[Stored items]
◇ ◇ ◇ ◇

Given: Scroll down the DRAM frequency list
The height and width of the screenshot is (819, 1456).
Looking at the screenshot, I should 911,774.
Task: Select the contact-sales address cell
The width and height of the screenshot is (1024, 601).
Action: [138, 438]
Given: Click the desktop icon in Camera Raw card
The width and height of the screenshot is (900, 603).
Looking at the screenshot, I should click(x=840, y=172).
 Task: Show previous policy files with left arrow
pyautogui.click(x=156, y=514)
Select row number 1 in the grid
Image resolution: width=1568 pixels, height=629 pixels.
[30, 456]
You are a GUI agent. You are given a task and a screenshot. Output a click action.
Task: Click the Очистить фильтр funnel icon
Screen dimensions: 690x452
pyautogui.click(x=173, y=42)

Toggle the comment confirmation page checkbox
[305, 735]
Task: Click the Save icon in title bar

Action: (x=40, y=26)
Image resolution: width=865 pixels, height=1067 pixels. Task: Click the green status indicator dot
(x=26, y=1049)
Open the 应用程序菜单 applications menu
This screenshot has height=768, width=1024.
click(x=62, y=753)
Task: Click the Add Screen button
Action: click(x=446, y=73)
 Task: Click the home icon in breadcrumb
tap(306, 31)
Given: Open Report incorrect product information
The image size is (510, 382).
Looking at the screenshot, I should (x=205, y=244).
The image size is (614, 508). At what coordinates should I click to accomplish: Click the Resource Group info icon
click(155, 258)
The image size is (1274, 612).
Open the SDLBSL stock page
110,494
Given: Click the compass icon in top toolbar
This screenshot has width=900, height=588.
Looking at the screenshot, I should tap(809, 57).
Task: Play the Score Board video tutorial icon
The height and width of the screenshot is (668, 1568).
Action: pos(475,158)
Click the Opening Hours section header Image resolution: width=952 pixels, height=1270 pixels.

◇ ◇ ◇ ◇

§ What is required: Keep only the lines from the one containing "You are a GUI" to the end of the entries, and repeat them exactly.

§ Written answer:
You are a GUI agent. You are given a task and a screenshot. Output a click action.
Task: Click the Очистить фильтр funnel icon
Screen dimensions: 690x452
pyautogui.click(x=173, y=42)

Toggle the comment confirmation page checkbox
[305, 735]
Task: Click the Save icon in title bar

Action: (x=40, y=26)
Image resolution: width=865 pixels, height=1067 pixels. Task: Click the green status indicator dot
(x=26, y=1049)
Open the 应用程序菜单 applications menu
This screenshot has height=768, width=1024.
click(x=62, y=753)
Task: Click the Add Screen button
Action: click(x=446, y=73)
 Task: Click the home icon in breadcrumb
tap(306, 31)
Given: Open Report incorrect product information
The image size is (510, 382).
Looking at the screenshot, I should (x=205, y=244).
The image size is (614, 508). At what coordinates should I click to accomplish: Click the Resource Group info icon
click(155, 258)
The image size is (1274, 612).
Open the SDLBSL stock page
110,494
Given: Click the compass icon in top toolbar
This screenshot has width=900, height=588.
Looking at the screenshot, I should tap(809, 57).
Task: Play the Score Board video tutorial icon
The height and width of the screenshot is (668, 1568).
Action: pos(475,158)
Click the Opening Hours section header Image resolution: width=952 pixels, height=1270 pixels.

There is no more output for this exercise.